**Task instructions:** Return each line of the records below in which the string "left" turns up.

───── Input for this task

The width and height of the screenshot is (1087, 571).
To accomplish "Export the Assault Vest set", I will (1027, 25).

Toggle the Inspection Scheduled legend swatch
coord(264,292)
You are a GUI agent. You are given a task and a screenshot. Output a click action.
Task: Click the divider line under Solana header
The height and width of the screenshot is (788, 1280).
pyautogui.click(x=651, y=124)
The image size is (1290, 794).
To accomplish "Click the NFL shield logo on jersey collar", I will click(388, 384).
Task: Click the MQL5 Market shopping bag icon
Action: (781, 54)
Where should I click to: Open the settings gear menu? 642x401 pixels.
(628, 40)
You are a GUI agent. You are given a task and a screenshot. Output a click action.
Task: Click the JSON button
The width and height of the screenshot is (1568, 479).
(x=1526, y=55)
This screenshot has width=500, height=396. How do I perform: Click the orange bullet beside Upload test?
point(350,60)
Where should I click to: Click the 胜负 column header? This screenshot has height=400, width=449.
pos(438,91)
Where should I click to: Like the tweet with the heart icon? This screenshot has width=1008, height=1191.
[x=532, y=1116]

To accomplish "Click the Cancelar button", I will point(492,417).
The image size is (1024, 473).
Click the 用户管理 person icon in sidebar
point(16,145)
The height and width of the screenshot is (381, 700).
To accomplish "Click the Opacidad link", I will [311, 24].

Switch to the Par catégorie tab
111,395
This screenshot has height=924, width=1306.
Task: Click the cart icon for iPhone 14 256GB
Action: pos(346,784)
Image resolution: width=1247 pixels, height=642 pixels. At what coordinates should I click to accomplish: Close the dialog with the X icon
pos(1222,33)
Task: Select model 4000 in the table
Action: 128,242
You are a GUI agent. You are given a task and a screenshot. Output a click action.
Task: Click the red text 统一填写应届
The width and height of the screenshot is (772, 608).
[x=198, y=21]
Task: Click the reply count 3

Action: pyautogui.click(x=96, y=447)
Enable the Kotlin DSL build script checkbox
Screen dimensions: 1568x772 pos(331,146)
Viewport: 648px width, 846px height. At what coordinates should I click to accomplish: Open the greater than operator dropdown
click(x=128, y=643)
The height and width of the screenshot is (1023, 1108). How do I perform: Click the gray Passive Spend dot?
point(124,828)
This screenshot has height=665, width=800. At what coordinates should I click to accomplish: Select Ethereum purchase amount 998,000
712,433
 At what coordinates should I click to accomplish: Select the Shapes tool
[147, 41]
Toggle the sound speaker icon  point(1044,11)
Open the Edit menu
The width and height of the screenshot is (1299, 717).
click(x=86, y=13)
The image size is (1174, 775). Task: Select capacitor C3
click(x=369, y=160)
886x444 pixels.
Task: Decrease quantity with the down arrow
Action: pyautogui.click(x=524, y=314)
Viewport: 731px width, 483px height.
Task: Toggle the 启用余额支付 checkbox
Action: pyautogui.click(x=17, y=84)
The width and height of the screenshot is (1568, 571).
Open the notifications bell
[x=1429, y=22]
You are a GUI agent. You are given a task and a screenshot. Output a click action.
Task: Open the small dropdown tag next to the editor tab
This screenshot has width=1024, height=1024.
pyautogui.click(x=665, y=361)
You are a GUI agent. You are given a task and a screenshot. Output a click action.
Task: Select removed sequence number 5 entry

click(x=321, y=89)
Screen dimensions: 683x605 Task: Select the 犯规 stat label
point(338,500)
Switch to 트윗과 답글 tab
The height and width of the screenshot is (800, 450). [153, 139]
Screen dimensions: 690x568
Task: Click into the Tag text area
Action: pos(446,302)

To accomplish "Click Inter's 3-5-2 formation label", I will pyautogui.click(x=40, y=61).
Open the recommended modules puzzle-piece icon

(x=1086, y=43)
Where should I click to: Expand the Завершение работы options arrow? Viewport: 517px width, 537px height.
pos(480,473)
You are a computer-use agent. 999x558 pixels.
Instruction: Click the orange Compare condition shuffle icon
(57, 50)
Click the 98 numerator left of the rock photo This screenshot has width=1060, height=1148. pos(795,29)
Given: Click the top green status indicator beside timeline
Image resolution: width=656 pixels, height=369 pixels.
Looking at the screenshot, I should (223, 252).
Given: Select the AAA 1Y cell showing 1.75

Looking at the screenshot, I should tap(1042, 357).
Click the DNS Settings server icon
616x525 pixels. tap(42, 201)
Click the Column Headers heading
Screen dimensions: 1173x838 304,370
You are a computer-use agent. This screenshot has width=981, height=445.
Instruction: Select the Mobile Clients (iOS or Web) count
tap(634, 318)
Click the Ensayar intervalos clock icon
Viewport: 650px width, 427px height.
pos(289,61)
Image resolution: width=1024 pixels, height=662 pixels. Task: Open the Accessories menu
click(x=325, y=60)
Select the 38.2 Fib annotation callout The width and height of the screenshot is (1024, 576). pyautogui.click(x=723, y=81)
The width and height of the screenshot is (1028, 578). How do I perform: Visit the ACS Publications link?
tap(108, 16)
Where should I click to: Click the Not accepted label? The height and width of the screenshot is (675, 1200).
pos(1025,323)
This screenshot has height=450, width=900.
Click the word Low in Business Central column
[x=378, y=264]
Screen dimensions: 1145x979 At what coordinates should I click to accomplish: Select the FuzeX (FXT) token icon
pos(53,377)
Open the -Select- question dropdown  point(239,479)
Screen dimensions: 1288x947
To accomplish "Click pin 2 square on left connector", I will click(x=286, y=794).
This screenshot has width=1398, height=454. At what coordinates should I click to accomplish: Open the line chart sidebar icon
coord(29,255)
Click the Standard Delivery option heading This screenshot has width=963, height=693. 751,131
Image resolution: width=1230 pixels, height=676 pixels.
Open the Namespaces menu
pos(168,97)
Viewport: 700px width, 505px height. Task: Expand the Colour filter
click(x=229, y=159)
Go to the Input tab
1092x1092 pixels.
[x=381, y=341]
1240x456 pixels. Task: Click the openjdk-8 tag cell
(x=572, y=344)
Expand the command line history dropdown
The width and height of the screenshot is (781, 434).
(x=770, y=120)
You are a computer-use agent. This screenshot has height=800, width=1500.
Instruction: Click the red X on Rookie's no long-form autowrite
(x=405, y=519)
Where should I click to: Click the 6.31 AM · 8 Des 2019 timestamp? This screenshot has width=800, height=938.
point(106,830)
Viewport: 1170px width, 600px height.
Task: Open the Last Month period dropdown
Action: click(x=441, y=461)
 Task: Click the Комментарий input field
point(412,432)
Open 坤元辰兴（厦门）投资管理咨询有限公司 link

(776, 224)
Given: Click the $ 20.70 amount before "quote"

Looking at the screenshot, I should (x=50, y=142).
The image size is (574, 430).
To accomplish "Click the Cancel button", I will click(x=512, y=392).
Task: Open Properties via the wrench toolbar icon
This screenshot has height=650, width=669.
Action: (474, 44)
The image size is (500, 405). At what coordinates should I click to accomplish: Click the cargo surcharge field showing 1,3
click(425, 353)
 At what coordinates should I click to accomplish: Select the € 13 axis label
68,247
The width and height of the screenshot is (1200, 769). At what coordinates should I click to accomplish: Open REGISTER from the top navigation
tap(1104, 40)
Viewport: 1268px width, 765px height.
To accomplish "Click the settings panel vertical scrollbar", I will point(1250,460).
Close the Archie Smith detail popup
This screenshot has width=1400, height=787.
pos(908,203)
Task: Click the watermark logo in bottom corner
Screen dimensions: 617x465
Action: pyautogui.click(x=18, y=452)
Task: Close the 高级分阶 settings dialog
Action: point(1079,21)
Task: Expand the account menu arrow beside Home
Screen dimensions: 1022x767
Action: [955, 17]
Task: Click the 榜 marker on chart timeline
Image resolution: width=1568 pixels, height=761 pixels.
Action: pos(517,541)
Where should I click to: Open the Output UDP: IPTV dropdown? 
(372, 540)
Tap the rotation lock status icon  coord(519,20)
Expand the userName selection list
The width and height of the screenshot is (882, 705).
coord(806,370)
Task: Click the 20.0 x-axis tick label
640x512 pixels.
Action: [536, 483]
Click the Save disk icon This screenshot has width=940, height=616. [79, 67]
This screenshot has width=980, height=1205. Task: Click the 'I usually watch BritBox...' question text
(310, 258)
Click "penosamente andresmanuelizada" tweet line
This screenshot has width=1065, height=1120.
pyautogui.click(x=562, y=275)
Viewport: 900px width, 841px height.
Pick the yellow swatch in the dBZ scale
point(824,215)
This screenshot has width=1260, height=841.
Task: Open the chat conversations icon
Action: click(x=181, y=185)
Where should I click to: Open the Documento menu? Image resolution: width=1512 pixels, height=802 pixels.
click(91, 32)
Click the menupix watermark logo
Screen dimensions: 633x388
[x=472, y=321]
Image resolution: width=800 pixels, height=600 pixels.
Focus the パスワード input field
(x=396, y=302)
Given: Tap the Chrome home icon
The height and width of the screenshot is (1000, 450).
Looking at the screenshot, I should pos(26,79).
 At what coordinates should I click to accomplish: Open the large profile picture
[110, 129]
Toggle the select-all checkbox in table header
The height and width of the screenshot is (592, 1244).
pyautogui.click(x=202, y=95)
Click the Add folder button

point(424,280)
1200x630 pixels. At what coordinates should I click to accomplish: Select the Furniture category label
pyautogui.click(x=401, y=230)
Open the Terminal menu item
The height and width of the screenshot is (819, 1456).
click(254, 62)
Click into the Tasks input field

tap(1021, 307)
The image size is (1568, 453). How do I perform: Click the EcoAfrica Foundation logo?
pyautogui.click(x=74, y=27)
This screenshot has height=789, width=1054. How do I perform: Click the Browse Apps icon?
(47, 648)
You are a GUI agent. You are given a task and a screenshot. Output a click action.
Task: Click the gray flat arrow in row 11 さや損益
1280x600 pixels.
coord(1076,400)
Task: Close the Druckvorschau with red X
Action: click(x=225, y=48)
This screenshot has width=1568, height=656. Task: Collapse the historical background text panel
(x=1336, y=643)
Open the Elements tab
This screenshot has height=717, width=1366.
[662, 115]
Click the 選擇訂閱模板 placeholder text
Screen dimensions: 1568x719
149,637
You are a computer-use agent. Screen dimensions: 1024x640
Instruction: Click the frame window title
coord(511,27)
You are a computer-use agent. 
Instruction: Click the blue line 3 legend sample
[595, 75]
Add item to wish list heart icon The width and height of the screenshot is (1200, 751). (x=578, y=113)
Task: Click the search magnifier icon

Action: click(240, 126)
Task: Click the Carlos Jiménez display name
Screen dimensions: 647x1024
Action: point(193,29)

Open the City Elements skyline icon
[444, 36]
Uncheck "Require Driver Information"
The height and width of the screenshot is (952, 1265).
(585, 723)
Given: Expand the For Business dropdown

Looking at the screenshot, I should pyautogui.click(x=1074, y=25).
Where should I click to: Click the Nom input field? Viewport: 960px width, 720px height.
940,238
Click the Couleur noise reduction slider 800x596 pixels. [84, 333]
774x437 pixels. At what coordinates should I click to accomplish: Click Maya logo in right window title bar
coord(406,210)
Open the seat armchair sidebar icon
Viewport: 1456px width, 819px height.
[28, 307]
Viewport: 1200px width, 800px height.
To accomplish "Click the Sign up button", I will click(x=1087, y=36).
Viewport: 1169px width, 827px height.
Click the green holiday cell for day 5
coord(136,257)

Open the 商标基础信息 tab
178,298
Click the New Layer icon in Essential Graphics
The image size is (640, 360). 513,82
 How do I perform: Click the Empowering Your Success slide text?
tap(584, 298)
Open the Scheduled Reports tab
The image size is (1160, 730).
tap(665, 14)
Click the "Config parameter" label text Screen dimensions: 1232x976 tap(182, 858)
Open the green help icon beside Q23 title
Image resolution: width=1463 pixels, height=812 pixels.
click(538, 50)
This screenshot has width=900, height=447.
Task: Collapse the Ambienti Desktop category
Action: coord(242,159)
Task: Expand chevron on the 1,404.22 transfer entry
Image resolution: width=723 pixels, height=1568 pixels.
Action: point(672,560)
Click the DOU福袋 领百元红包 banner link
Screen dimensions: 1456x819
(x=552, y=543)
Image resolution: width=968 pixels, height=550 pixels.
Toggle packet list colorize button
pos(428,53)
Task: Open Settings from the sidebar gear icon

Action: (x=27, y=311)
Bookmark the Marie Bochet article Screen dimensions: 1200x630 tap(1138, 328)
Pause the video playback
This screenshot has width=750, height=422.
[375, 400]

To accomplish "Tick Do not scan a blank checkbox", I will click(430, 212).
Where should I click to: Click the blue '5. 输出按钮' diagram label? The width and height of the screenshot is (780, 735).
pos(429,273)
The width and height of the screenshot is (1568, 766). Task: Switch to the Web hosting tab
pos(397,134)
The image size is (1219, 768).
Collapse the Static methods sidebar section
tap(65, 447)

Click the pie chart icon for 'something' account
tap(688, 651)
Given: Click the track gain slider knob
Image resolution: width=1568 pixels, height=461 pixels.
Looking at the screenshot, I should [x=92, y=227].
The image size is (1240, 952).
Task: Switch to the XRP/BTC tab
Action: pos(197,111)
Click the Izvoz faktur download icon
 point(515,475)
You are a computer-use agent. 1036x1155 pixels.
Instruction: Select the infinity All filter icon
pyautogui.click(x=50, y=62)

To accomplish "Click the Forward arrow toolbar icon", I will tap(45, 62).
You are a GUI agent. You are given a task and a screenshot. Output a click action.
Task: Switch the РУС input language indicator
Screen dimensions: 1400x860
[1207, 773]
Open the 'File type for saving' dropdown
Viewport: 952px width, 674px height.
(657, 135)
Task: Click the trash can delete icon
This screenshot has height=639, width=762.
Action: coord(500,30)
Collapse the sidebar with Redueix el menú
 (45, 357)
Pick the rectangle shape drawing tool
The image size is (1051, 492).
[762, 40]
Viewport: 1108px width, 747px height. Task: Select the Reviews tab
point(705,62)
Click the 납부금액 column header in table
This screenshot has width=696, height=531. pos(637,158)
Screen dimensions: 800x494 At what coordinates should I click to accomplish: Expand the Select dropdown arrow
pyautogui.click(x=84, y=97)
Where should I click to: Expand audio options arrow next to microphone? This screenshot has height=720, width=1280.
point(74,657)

──────────

**Result:**
Click the 98 numerator left of the rock photo This screenshot has width=1060, height=1148. pos(795,29)
To accomplish "Click pin 2 square on left connector", I will click(x=286, y=794).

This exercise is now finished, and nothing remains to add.